*WORK REQUEST*:
Among the entries below, one stretch runs from the line that contains "Task: Click the Availability" through the line that contains "Task: Toggle Unmute microphone button". Repeat that stretch exactly, ends included, and only that.

Saved entries:
***
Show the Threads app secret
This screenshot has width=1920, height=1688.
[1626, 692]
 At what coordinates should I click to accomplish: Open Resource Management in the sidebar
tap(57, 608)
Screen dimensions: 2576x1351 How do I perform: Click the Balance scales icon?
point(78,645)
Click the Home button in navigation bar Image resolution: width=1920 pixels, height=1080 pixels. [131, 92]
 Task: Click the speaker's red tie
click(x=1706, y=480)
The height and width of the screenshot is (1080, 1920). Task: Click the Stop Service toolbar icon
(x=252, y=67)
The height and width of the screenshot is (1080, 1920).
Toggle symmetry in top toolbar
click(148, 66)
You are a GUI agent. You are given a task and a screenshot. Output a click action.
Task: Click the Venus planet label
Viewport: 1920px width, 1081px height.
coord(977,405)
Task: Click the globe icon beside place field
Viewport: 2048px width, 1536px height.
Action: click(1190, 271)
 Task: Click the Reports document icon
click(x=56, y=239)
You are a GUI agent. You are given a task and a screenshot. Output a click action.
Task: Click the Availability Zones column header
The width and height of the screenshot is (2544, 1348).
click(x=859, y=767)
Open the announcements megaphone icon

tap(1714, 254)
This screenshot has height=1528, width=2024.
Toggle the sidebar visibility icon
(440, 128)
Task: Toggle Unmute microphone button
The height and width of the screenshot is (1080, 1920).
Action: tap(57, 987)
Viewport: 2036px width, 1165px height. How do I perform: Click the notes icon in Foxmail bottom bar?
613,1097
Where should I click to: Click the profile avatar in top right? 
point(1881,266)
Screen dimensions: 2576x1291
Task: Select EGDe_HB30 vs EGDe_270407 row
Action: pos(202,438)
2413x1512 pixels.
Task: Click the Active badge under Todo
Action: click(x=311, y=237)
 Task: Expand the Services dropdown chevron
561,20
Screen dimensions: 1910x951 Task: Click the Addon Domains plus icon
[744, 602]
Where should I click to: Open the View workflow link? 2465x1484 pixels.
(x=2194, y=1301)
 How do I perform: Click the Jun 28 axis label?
***
*THE ANSWER*:
Task: Click the Availability Zones column header
The width and height of the screenshot is (2544, 1348).
click(x=859, y=767)
Open the announcements megaphone icon

tap(1714, 254)
This screenshot has height=1528, width=2024.
Toggle the sidebar visibility icon
(440, 128)
Task: Toggle Unmute microphone button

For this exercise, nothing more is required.